Bromma Stockholm Airport (formerly Stockholm-Bromma Flygplats)  is a Swedish domestic and minor international airport in Stockholm. It is located  west-northwest of downtown Stockholm and is the closest to the city compared to the other commercial passenger airports in the area around Stockholm (Arlanda, Skavsta and Västerås). Bromma is Sweden's third-busiest airport by passenger traffic and take-offs and landings as of 2015.

History

Development
During the 1930s the need for a proper airport for Stockholm, the capital city of Sweden, became urgent. The airport was opened on 23 May 1936 by King Gustav V, and was the first airport in Europe to have paved runways from the start.
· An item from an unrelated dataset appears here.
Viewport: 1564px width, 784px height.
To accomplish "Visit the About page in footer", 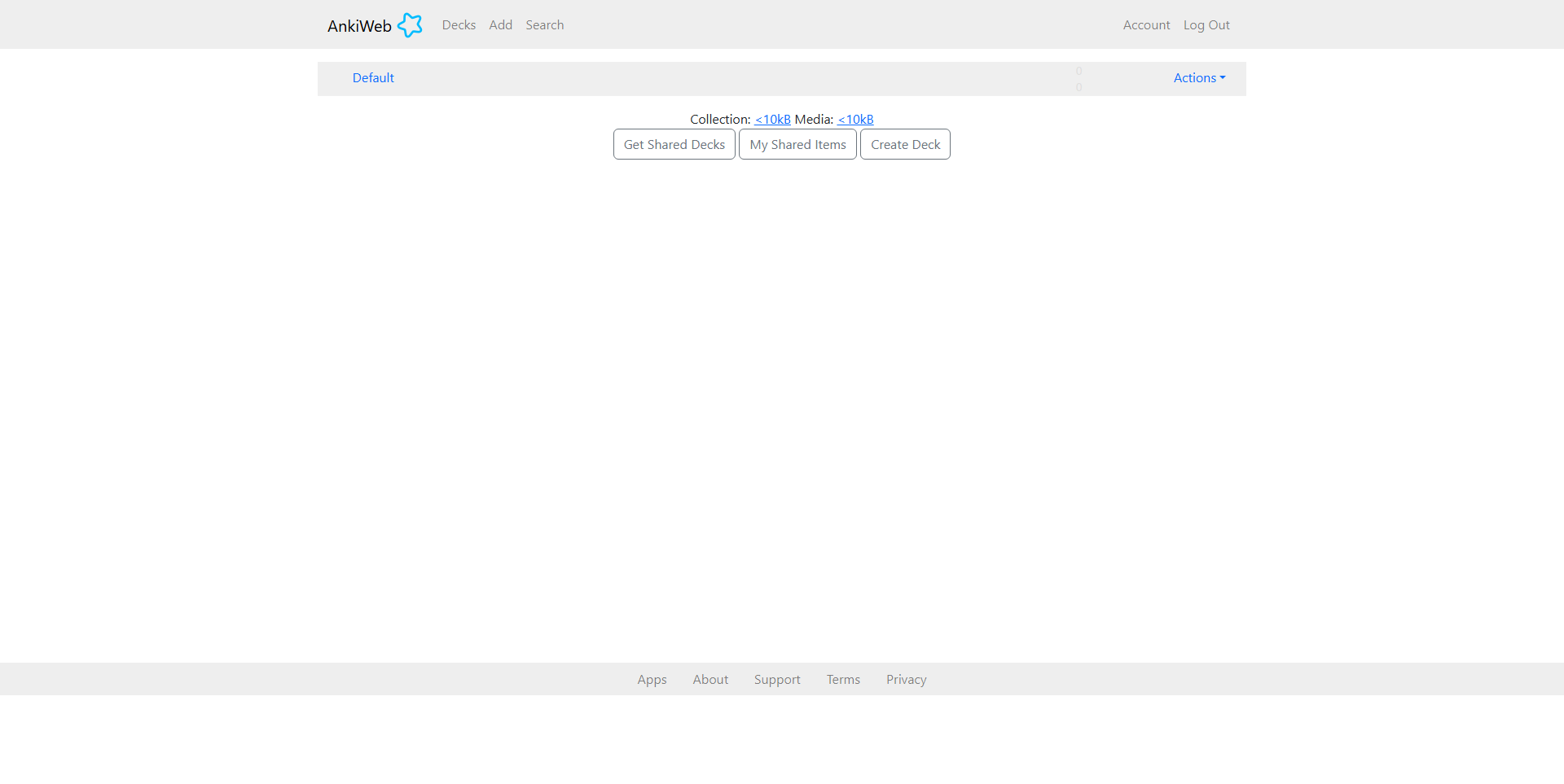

During World War II Swedish and British aircraft flew to the United Kingdom from Bromma Airport. Since these flights sometimes carried Norwegian and Danish refugees the airport became of interest for German spies, and two Swedish Douglas DC-3 that had taken off from Bromma were shot down by the Germans during the war. After the war the airport flourished, two noted airlines that operated from the airport were Aktiebolaget Aerotransport (ABA) which subsequently became the Swedish partner in Scandinavian Airlines System (SAS) and Linjeflyg (the Swedish main domestic airline which was later acquired by SAS). However the runway of Bromma was too short for the jet age and for intercontinental traffic in the 1960s (e.g. DC-8), and the capacity limit of Bromma could be foreseen, therefore the Stockholm Arlanda Airport was built. Also the airport, originally built in an almost rural area, became with the large raise in the population of Stockholm and associated housing projects, located inside a major city with associated noise pollution.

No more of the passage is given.